▸ **Task description**: Go over the data and copy out each line with "agent" in it.

Stored data entries
----------------------------------------

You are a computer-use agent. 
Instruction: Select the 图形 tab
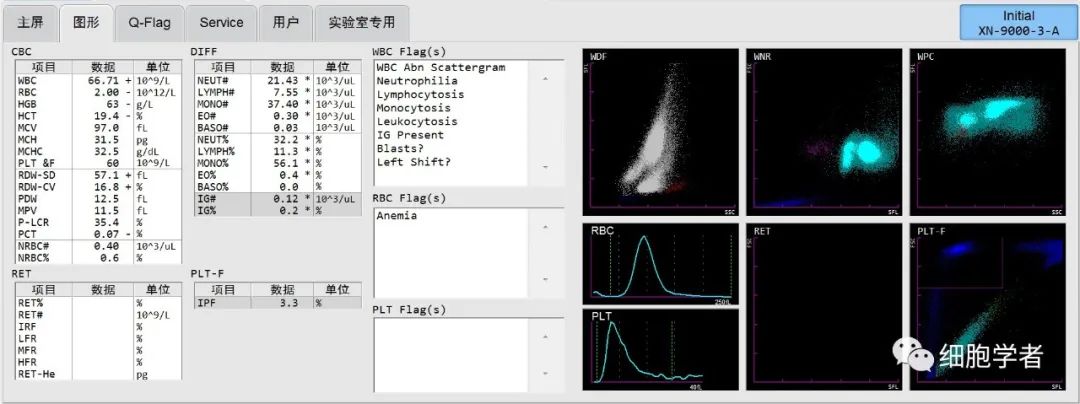coord(86,22)
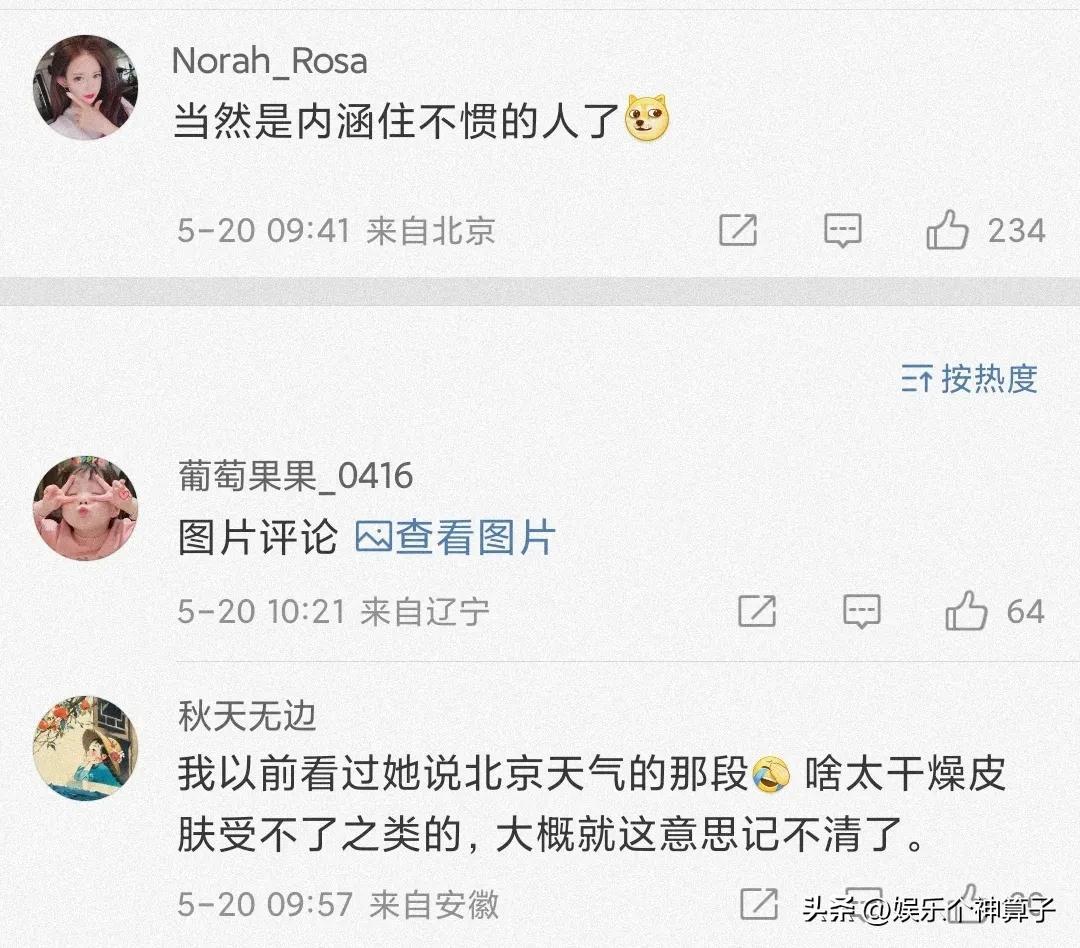Visit the 葡萄果果_0416 username link
This screenshot has width=1080, height=948.
[295, 476]
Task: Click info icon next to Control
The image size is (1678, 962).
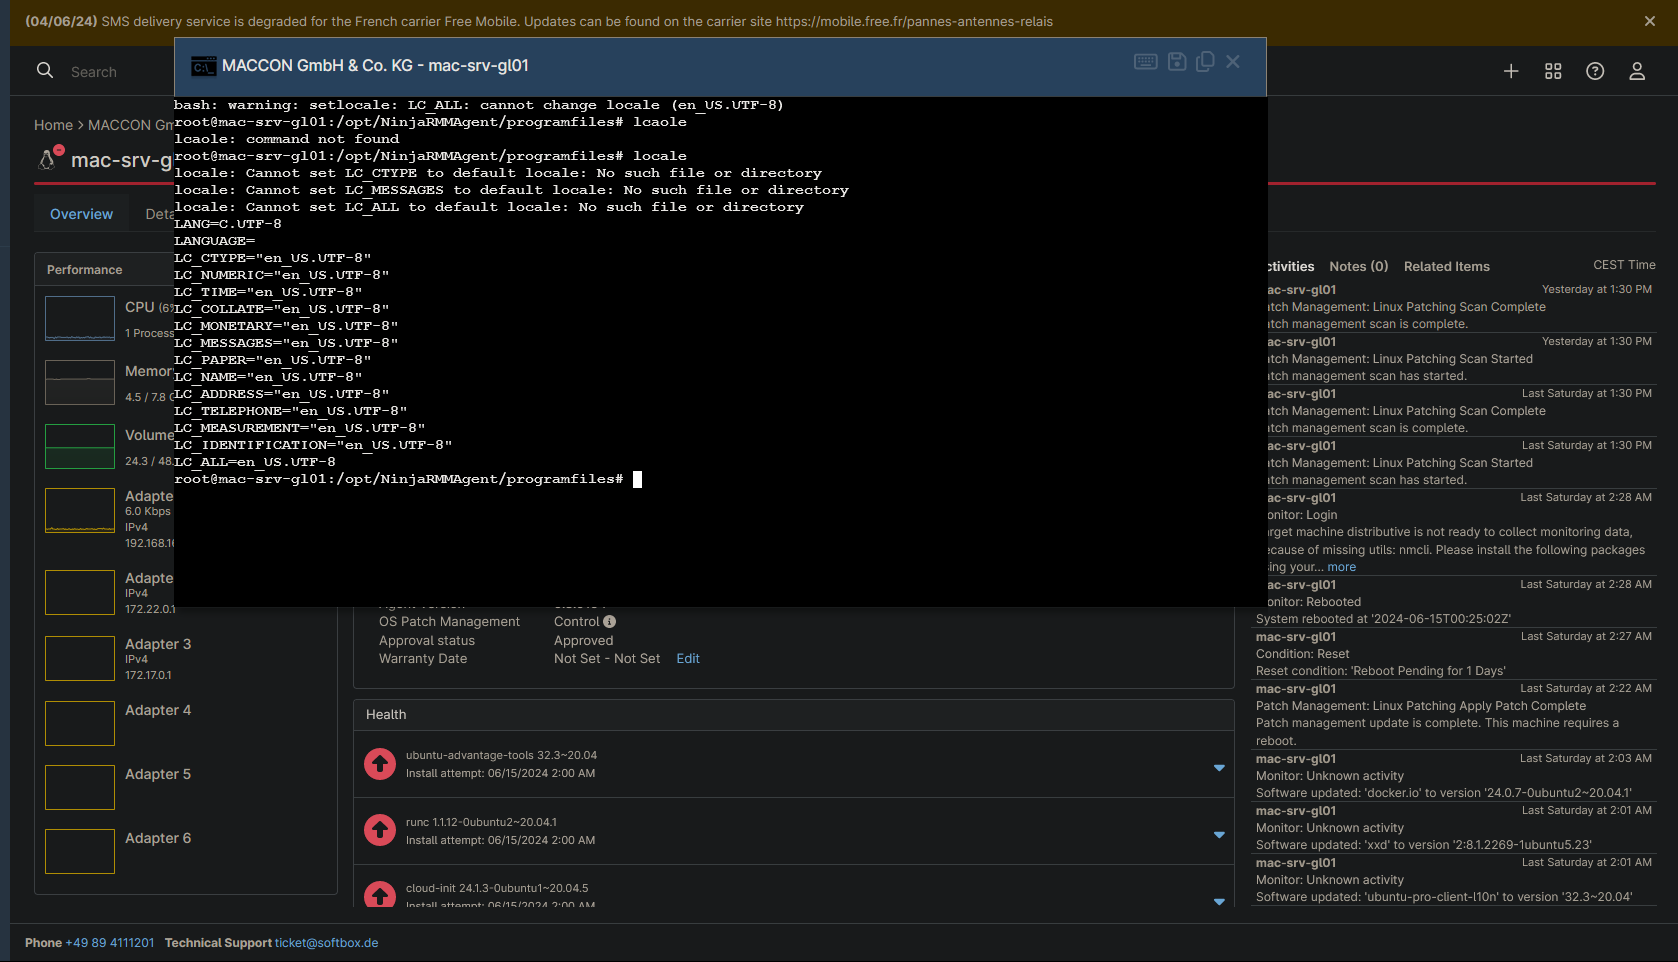Action: coord(609,622)
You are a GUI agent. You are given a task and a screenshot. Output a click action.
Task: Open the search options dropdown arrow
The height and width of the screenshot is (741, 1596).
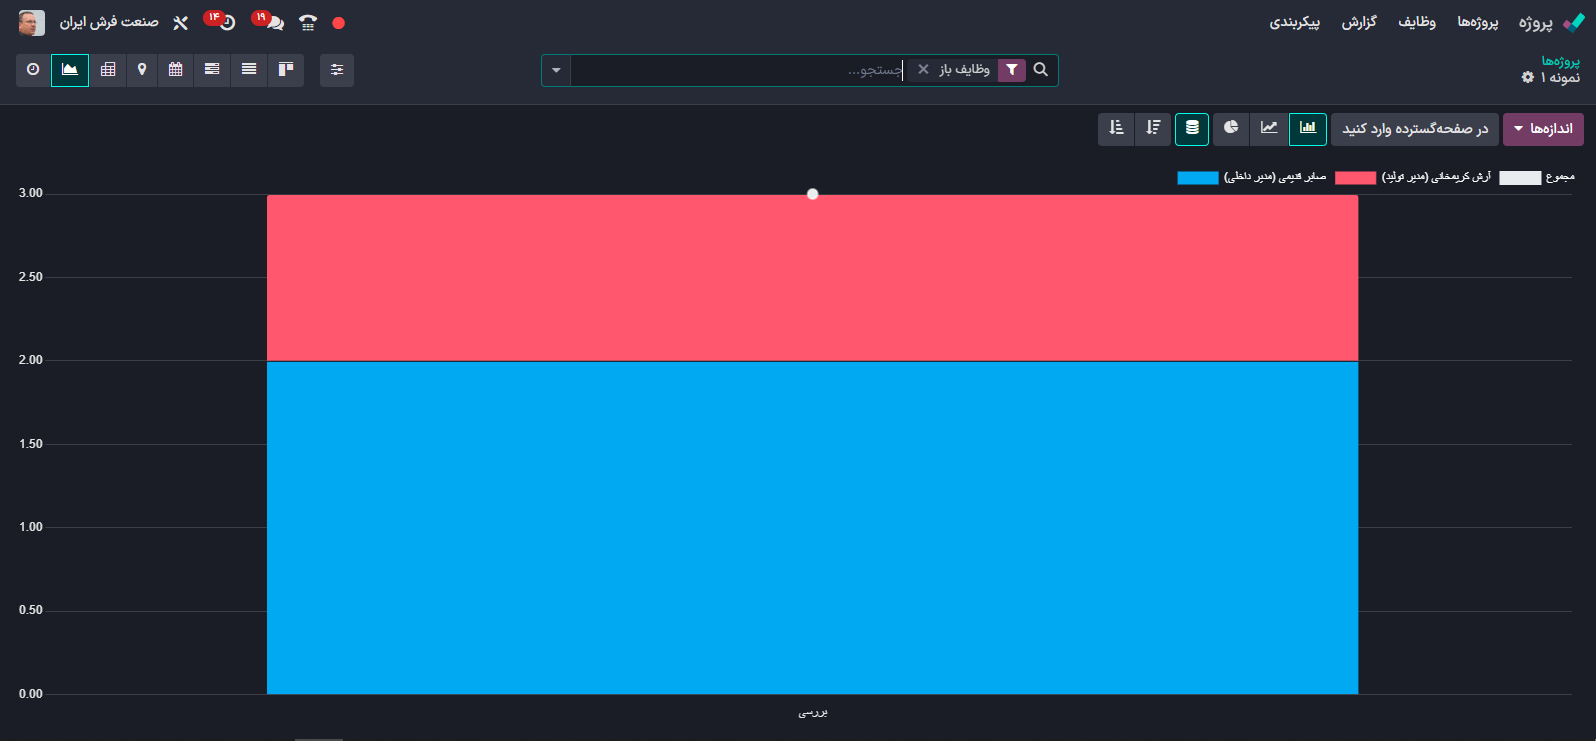pyautogui.click(x=556, y=70)
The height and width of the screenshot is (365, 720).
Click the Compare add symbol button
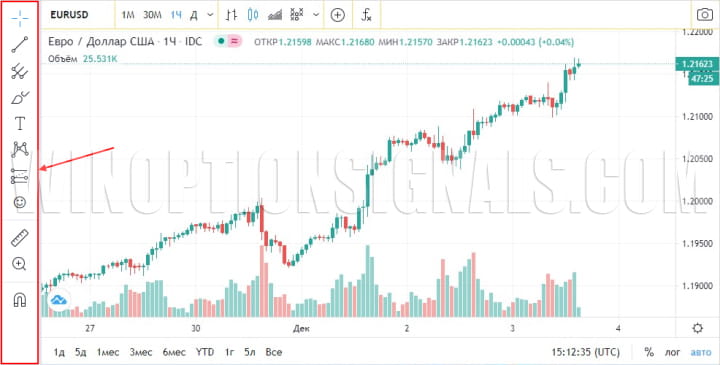[338, 15]
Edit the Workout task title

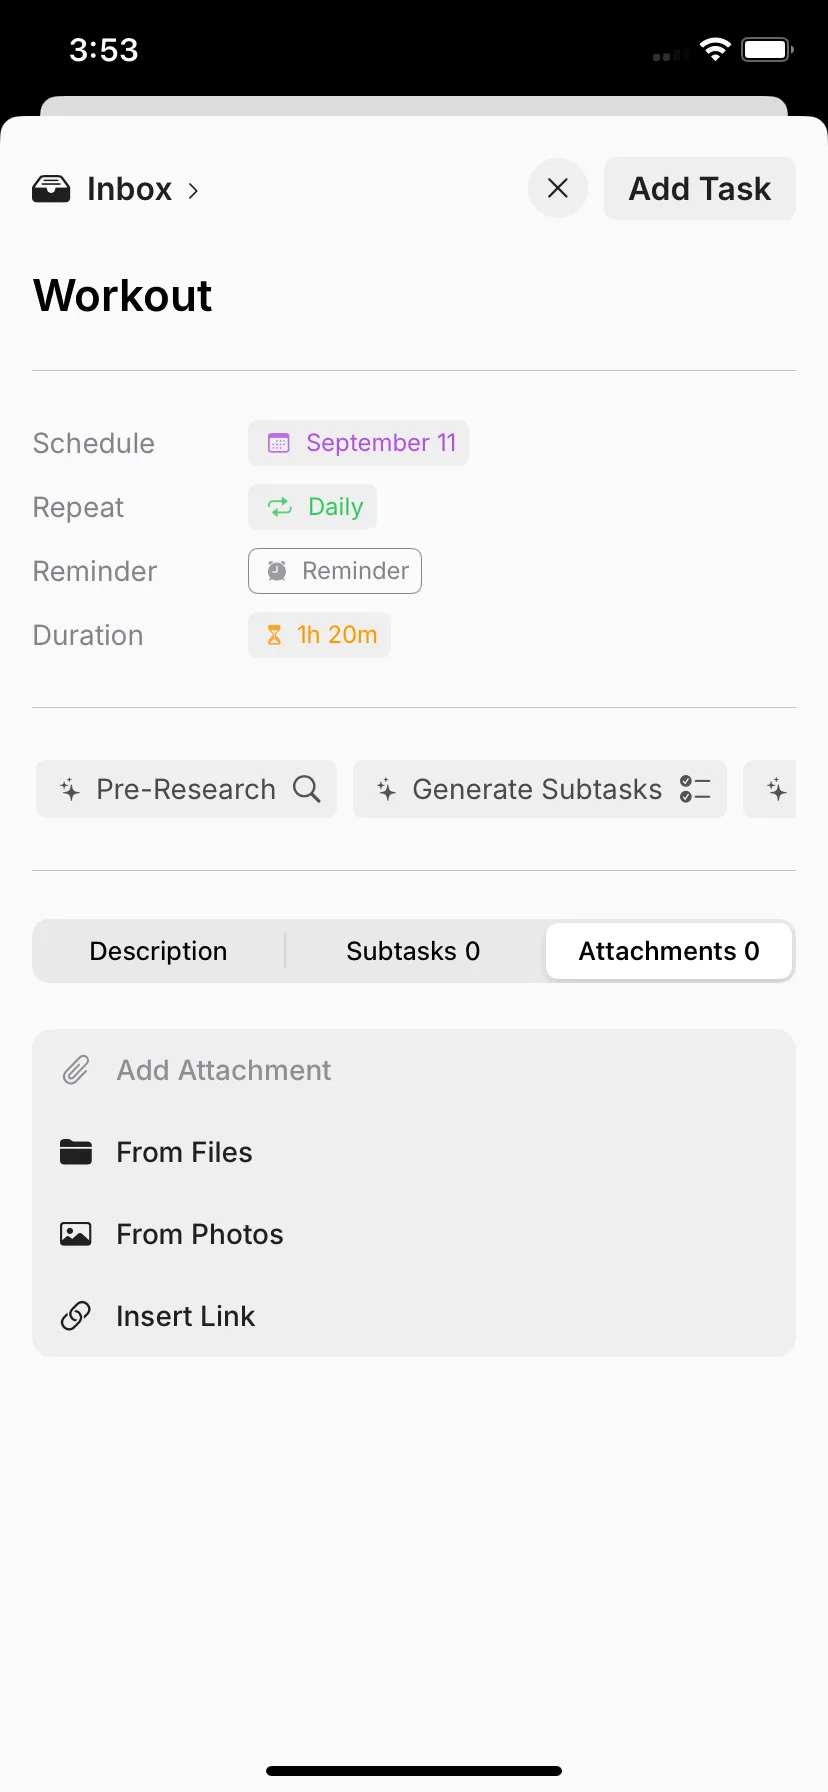pyautogui.click(x=123, y=296)
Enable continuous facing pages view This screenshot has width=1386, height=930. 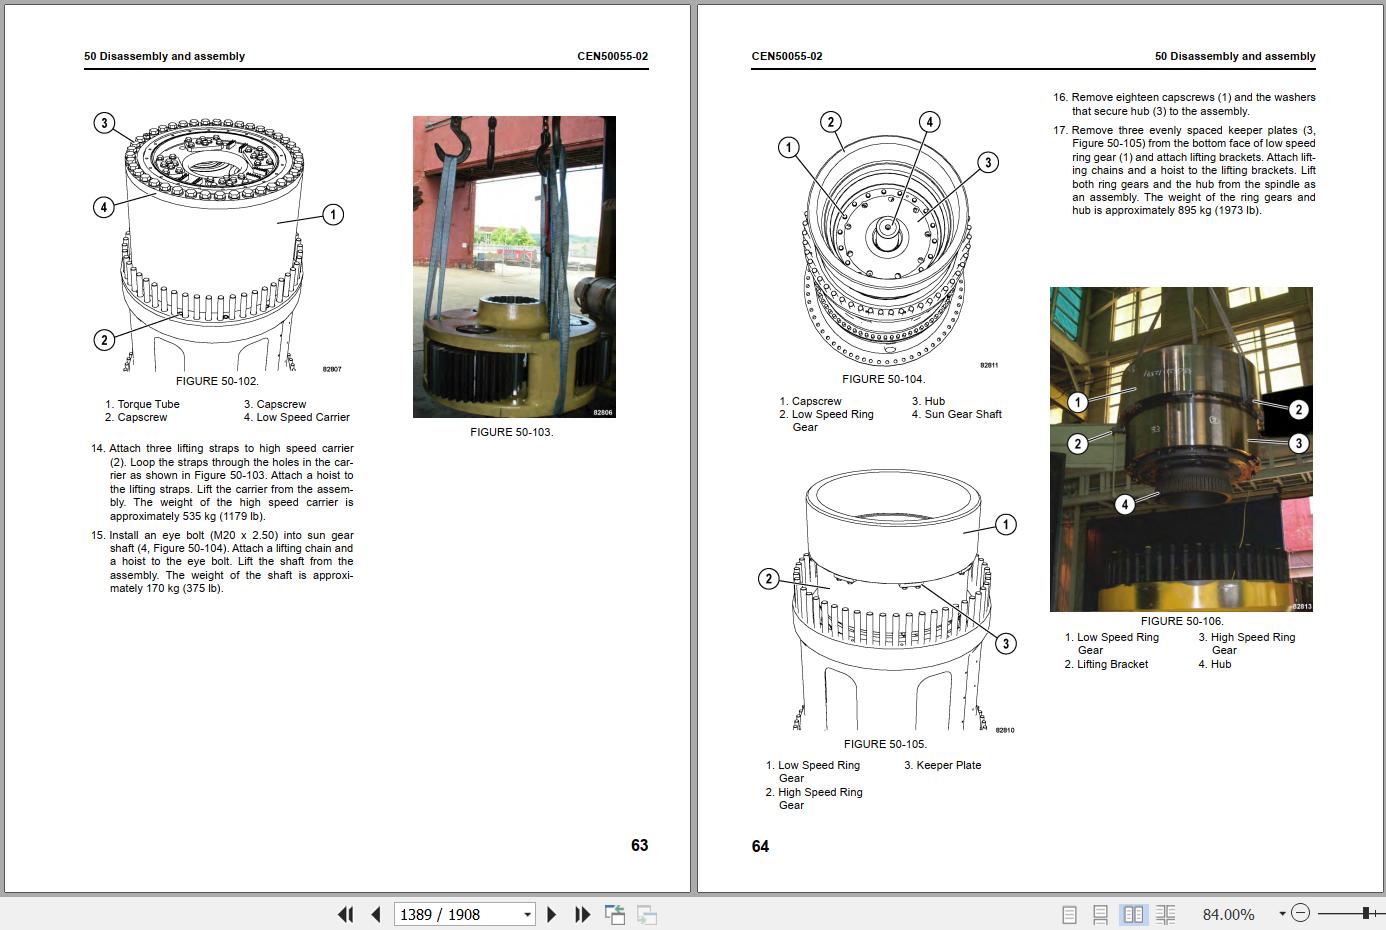[1165, 914]
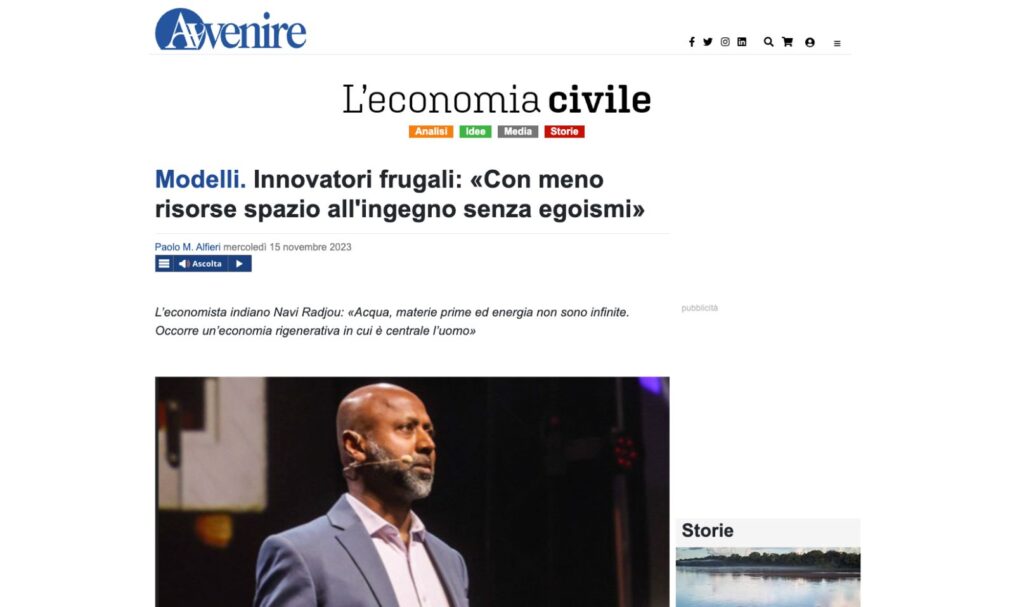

----------------------------------------

▸ **Worked solution**:
You are a computer-use agent. 
You are a GUI agent. You are given a task and a screenshot. Output a click action.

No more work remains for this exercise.